WHAT YOU HAVE TO DO
Write out, exactly and in full, the line where "You are a computer-use" appears together with all lines that follow it in the entries below. Do not include pictures.

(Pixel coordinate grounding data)
Start of Block

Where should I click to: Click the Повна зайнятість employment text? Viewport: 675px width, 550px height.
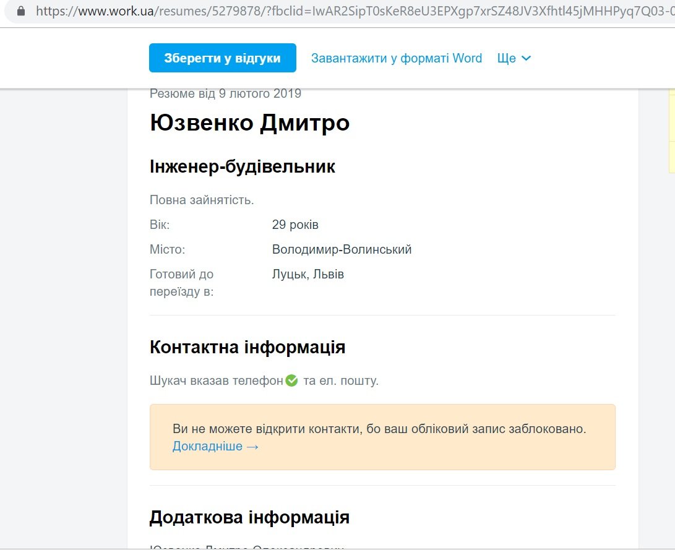coord(202,200)
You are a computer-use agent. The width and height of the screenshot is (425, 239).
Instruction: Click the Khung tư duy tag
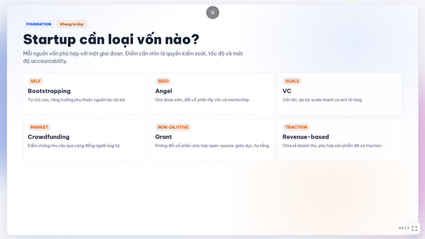click(x=72, y=24)
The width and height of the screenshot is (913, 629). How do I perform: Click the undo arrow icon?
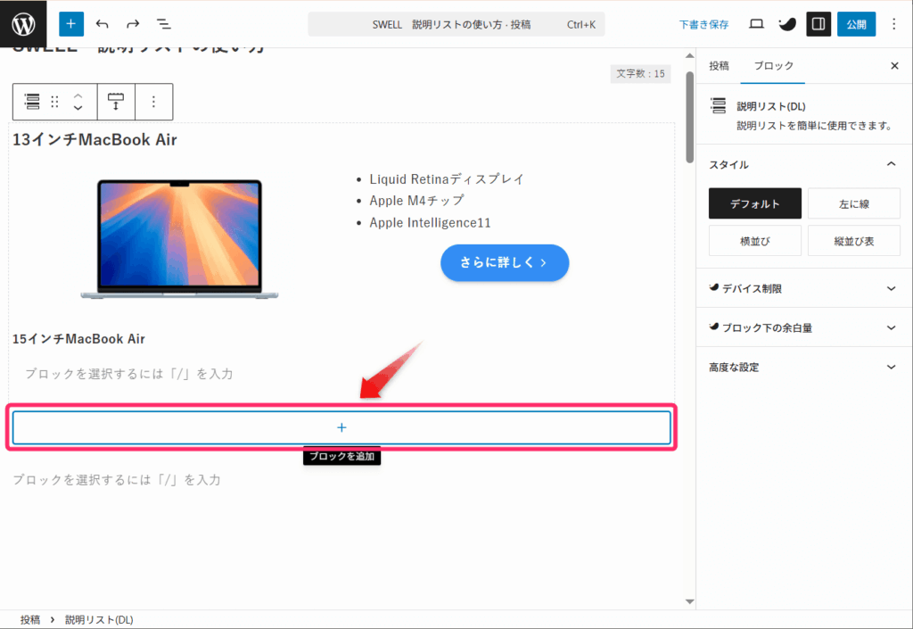103,24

End of Block

TASK RESULT
You are a computer-use agent. The width and height of the screenshot is (425, 239).
Instruction: Click the Khung tư duy tag
click(x=72, y=24)
The width and height of the screenshot is (913, 629). How do I perform: Click the undo arrow icon?
103,24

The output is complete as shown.